::: Given records

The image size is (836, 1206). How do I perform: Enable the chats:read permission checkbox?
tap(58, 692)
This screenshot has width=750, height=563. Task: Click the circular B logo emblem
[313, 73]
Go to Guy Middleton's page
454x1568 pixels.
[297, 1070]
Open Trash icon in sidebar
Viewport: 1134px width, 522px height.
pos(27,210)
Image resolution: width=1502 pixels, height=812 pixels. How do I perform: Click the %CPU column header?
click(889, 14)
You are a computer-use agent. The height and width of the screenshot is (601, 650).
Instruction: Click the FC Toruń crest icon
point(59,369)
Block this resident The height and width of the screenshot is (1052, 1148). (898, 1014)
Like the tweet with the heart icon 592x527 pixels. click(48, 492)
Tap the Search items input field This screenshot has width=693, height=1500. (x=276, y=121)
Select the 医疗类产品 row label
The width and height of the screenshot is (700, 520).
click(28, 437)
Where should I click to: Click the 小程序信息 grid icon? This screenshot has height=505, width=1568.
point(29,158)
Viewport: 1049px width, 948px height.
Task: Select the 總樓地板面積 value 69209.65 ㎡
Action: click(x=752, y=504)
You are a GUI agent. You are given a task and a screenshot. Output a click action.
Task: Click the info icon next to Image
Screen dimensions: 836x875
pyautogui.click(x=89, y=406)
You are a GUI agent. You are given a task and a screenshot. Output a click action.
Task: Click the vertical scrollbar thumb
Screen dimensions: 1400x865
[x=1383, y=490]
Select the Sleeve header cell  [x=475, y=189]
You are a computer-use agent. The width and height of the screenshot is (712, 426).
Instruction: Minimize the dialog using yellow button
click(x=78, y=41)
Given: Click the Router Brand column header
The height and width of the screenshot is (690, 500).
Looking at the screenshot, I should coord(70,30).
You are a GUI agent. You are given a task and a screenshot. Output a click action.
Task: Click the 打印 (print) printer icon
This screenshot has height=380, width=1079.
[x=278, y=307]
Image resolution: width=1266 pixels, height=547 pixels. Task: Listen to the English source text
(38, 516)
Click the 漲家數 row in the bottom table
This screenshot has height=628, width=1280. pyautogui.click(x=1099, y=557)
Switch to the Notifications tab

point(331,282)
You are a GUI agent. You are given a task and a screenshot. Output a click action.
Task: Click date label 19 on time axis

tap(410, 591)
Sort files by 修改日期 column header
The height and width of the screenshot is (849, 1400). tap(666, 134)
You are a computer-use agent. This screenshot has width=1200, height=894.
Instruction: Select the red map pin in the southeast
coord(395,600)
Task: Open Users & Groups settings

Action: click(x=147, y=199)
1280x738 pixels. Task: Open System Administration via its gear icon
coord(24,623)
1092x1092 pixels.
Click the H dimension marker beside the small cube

::::::

_Task prompt_:
Write out only what runs from the line holding "Task: Click date label 19 on time axis" through the last line of the records, exactly as shown.

_Output of the exercise_:
Task: Click date label 19 on time axis

tap(410, 591)
Sort files by 修改日期 column header
The height and width of the screenshot is (849, 1400). tap(666, 134)
You are a computer-use agent. This screenshot has width=1200, height=894.
Instruction: Select the red map pin in the southeast
coord(395,600)
Task: Open Users & Groups settings

Action: click(x=147, y=199)
1280x738 pixels. Task: Open System Administration via its gear icon
coord(24,623)
1092x1092 pixels.
Click the H dimension marker beside the small cube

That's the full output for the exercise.